[Stored data]
*****
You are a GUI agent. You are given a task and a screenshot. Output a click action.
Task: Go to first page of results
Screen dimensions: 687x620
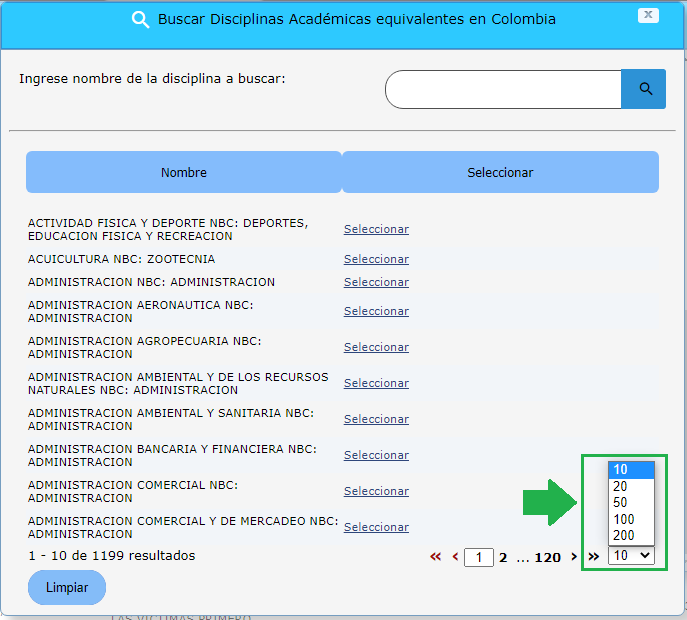[x=435, y=557]
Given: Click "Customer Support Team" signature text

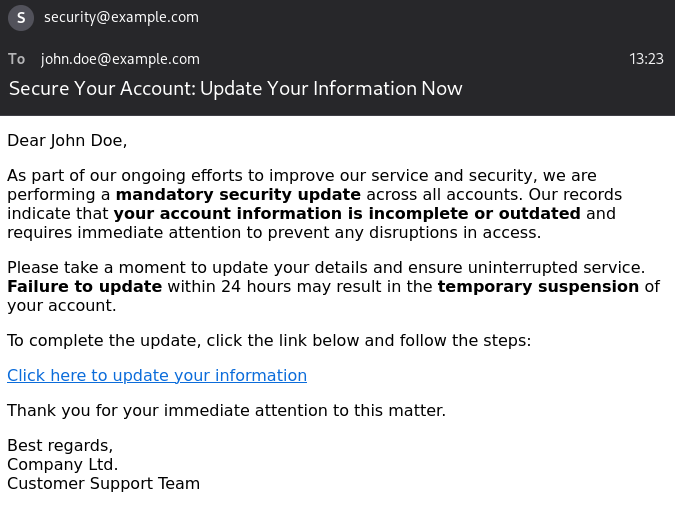Looking at the screenshot, I should pos(103,484).
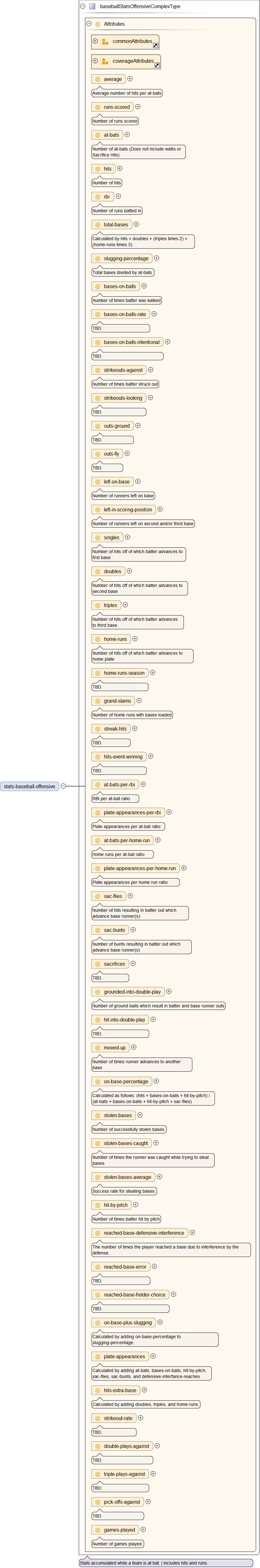Click the @ icon on games-played attribute
This screenshot has width=260, height=1568.
(x=97, y=1530)
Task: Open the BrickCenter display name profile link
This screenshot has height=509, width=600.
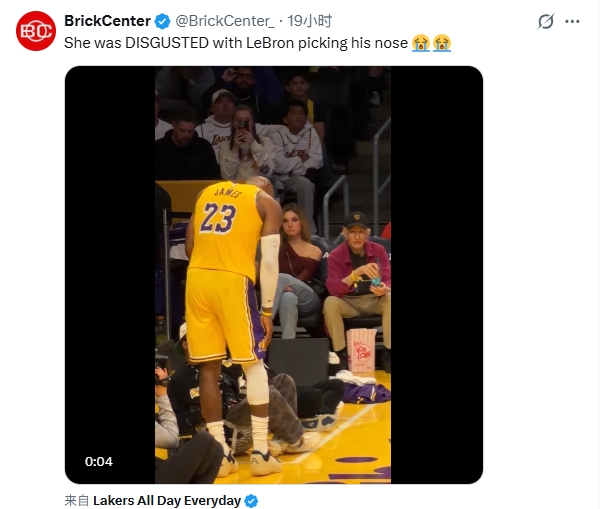Action: pos(107,20)
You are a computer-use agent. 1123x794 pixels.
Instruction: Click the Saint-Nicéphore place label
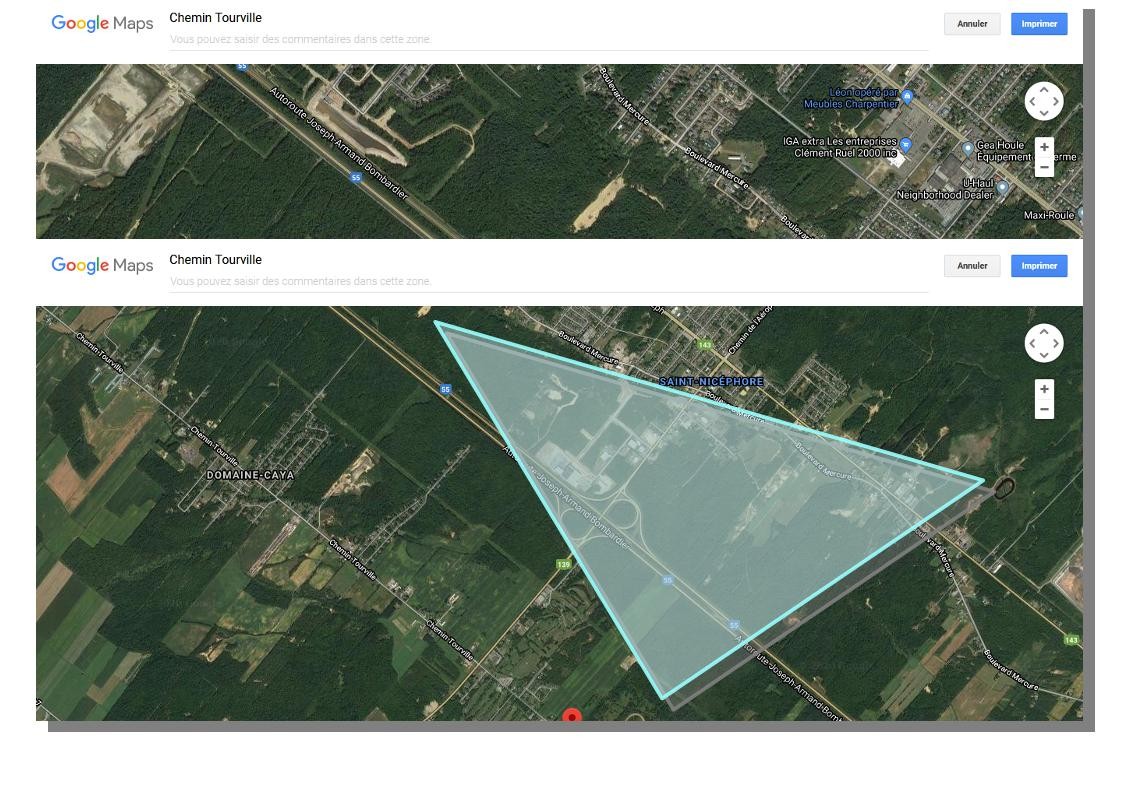click(x=711, y=382)
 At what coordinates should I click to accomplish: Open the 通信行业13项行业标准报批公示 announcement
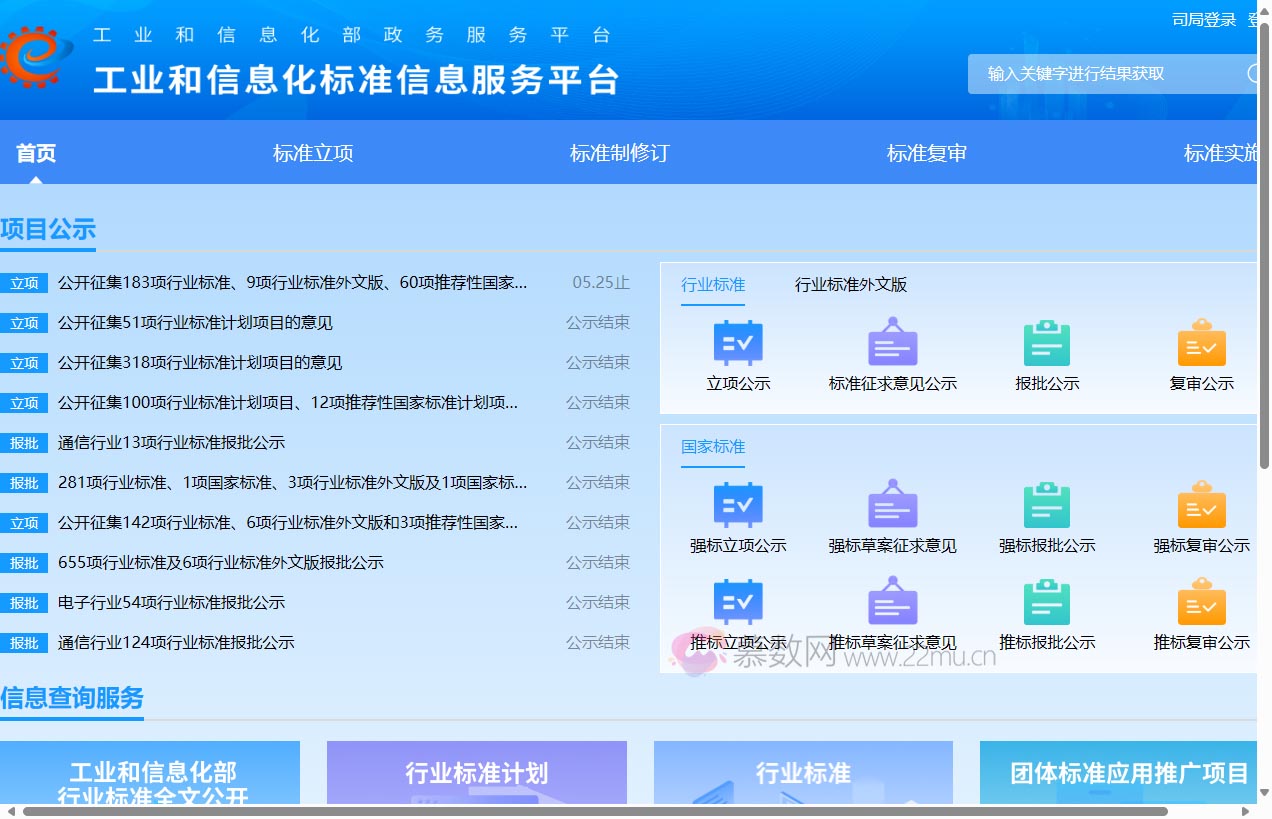175,442
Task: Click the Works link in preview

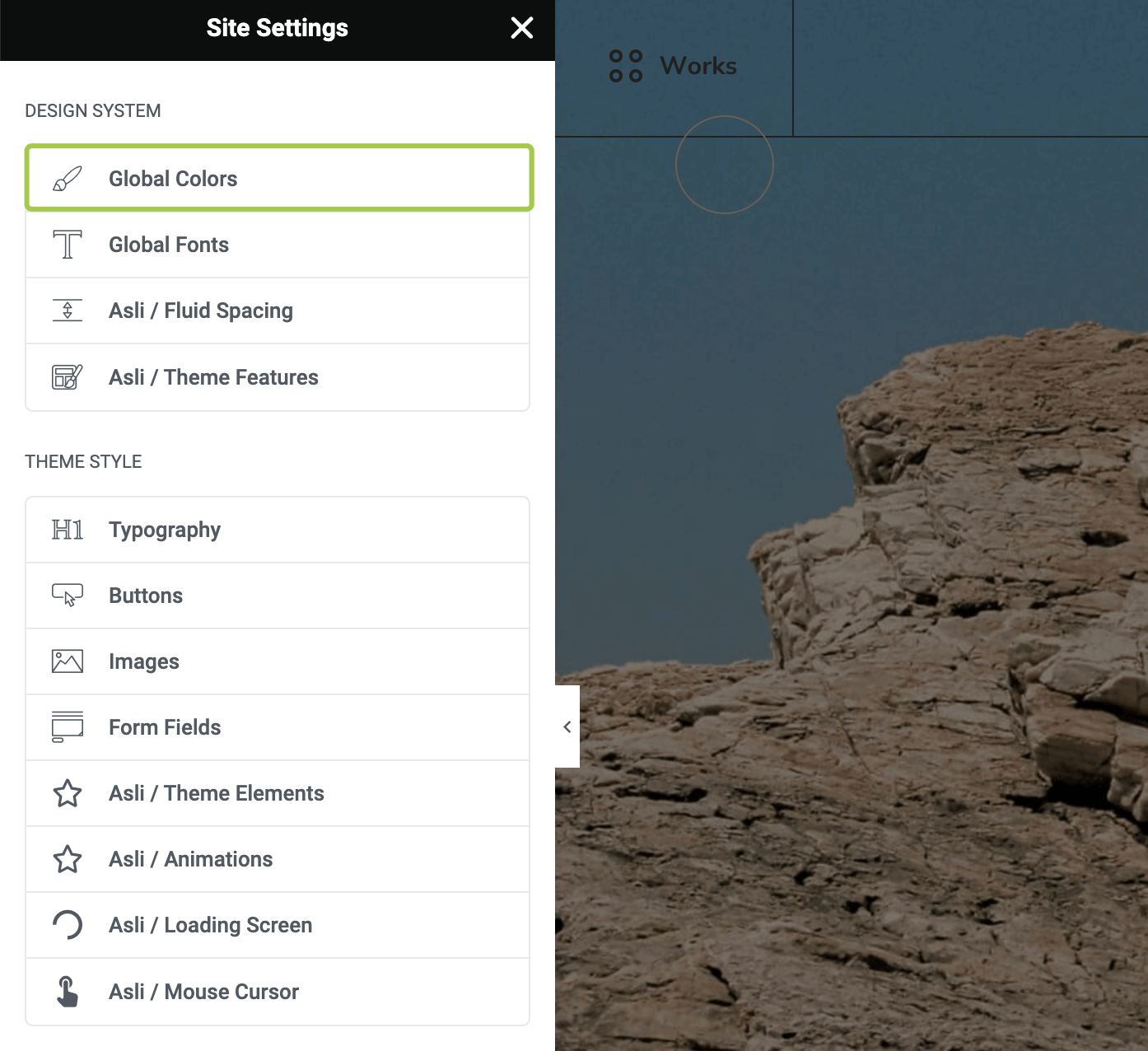Action: coord(698,66)
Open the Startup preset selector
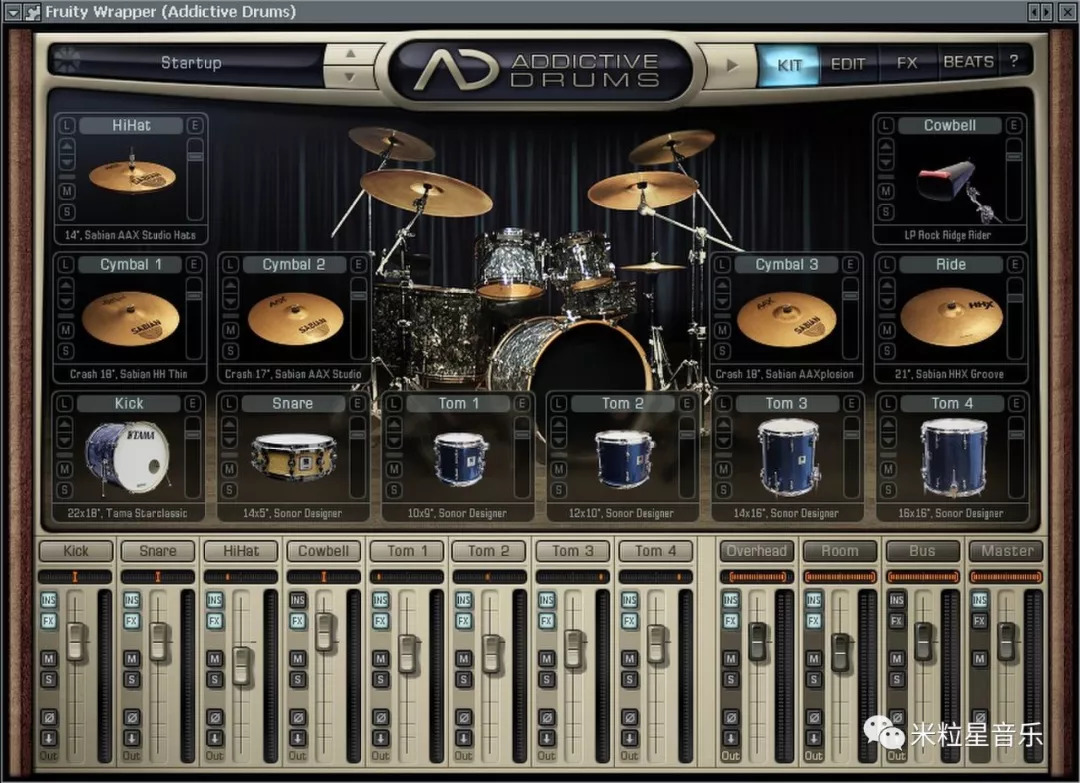 190,63

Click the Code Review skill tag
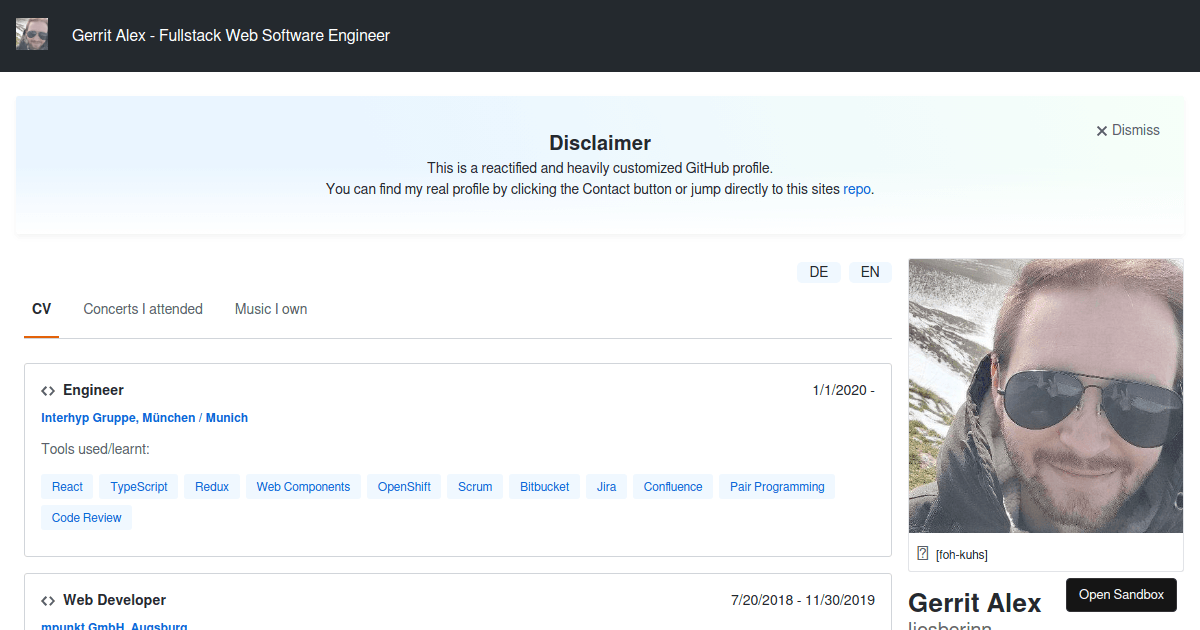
*****
# Exercise aim:
From the line containing "You are a computer-use" down to the last line of the records above, repeat every line exactly and nothing else, dropping any pictures.

# Your solution:
You are a computer-use agent. 1123x794 pixels.
Instruction: Click the Saint-Nicéphore place label
click(x=711, y=382)
 At what coordinates should I click to accomplish: Open the 通信行业13项行业标准报批公示 announcement
175,442
Task: Click the Works link in preview

Action: coord(698,66)
Open the Startup preset selector
 190,63

Click the Code Review skill tag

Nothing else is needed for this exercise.